CUDA_HOME=/opt/nvidia/hpc_sdk/Linux_aarch64/23.9 nvc -Mnvpl dgemm-cmp3.c -mp -cuda -I${CUDA_HOME}/cuda/include -I${CUDA_HOME}/math_libs/include/ -L${CUDA_HOME}/math_libs/lib64 -lcublas -lnuma

export OMP_NUM_THREADS=72

./a.out 32 2400 93536 5


./run.sh nvc-Error-Unknown switch: -Mnvpl Matrix dimensions: M=32, N=2400, K=93536 Matrix size: A 23.95 MB, B 1795.89 MB, C 0.61 MB, Total 1820.45 MB


iteration 0, CPU dgemm time : 14.965 ms, numa A B C: 0 0 0 iteration 1, CPU dgemm time : 11.309 ms, numa A B C: 0 0 0 iteration 2, CPU dgemm time : 12.111 ms, numa A B C: 0 0 0 iteration 3, CPU dgemm time : 11.457 ms, numa A B C: 0 0 0 iteration 4, CPU dgemm time : 11.472 ms, numa A B C: 0 0 0 move_page time 0.008147 of 366 pages move_page time 0.435758 of 27404 pages move_page time 0.206989 of 10 pages


iteration 0, cublasdgemm time : 53.770 ms, numa A B C: 1 1 1 iteration 1, cublasdgemm time : 32.328 ms, numa A B C: 1 1 1 iteration 2, cublasdgemm time : 32.311 ms, numa A B C: 1 1 1 iteration 3, cublasdgemm time : 32.305 ms, numa A B C: 1 1 1 iteration 4, cublasdgemm time : 32.309 ms, numa A B C: 1 1 1


iteration 0, CPU dgemm time : 37.979 ms, numa A B C: 1 1 1 iteration 1, CPU dgemm time : 38.666 ms, numa A B C: 1 1 1 iteration 2, CPU dgemm time : 39.328 ms, numa A B C: 1 1 1 iteration 3, CPU dgemm time : 38.745 ms, numa A B C: 1 1 1 iteration 4, CPU dgemm time : 38.552 ms, numa A B C: 1 1 1


nicejunjie commented 2 weeks ago

nvhpc 23.9 doesn't recognize -Mnvpl flag which links to the nvidia performance library for Grace CPU, it surprises me that it compiles at all.

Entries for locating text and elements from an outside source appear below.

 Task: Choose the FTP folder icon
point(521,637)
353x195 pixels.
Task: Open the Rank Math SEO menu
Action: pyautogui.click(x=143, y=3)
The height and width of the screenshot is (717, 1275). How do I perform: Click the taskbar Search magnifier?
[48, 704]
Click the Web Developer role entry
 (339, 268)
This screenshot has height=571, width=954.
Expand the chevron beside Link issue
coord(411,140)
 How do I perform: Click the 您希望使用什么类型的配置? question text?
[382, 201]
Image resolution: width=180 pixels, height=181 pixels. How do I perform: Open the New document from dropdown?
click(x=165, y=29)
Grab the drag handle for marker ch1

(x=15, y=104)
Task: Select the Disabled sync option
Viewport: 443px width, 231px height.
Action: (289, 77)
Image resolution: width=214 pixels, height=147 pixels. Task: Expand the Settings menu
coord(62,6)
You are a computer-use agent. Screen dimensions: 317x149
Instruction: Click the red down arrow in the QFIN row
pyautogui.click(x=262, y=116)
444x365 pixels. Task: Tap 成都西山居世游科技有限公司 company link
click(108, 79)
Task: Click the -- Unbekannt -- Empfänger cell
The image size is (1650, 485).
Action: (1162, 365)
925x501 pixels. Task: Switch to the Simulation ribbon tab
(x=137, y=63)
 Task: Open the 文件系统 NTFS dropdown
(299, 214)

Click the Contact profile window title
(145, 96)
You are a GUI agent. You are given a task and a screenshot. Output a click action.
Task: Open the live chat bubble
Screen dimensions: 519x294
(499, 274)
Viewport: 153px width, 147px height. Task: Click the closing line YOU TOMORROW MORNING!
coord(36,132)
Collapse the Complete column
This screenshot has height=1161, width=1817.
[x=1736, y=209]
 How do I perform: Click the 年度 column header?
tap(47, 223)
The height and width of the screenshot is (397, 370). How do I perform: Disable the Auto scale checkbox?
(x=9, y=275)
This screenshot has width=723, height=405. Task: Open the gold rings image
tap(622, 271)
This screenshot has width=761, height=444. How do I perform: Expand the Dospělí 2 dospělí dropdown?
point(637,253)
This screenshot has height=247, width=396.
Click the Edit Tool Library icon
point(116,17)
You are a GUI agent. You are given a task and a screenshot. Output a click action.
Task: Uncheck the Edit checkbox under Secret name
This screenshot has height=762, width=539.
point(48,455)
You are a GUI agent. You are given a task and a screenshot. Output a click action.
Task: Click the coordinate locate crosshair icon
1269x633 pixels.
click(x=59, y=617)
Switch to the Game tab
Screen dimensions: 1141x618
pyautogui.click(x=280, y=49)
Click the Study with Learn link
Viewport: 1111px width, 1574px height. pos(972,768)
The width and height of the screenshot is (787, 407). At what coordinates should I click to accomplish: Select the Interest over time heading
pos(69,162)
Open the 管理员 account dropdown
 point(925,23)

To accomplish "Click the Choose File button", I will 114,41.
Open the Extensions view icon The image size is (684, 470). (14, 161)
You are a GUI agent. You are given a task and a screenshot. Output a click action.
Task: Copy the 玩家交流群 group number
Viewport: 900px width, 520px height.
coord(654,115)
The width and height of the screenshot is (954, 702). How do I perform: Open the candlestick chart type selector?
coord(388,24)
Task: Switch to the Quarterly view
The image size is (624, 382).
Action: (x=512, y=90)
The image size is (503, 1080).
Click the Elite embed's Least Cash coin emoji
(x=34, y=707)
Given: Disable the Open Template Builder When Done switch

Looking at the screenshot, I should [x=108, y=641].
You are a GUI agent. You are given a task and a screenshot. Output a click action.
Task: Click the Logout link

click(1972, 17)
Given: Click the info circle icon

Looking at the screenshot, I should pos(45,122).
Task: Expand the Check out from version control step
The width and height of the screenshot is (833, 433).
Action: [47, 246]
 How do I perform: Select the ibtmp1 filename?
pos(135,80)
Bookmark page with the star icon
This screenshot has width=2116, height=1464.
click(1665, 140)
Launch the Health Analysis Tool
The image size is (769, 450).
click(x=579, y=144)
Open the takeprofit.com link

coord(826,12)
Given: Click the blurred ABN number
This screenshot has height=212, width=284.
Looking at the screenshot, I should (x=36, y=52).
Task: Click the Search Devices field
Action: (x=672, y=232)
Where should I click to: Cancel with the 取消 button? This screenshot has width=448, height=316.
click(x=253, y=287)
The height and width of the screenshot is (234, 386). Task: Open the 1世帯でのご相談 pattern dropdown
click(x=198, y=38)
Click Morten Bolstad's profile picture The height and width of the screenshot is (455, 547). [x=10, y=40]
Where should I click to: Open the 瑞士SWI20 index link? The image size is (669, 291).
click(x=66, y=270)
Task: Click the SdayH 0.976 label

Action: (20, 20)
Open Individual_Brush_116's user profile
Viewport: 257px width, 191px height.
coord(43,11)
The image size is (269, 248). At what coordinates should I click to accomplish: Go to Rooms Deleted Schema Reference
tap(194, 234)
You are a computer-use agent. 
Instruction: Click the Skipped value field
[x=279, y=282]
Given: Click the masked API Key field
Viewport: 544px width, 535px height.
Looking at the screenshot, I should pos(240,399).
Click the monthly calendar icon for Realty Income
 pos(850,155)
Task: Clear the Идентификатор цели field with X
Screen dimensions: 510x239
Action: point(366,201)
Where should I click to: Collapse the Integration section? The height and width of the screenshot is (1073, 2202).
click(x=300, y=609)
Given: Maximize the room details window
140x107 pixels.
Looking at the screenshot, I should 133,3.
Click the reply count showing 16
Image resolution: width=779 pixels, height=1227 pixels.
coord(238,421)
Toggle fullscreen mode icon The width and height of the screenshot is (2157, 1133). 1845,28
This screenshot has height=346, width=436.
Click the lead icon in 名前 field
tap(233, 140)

cuBLAS time is still unreasonable, so your Grace-Hopper is definitely not setup properly, I suspect memory bandwidth is bad, is there anyone in your institution doing performance testing on these nodes? Running a STREAM test may help.

Also, using the latest NVHPC compiler and GPU driver will help, NVIDIA has done quite a bit of work for Grace-Hopper during recent releases, while NVHPC/23.9 can be buggy.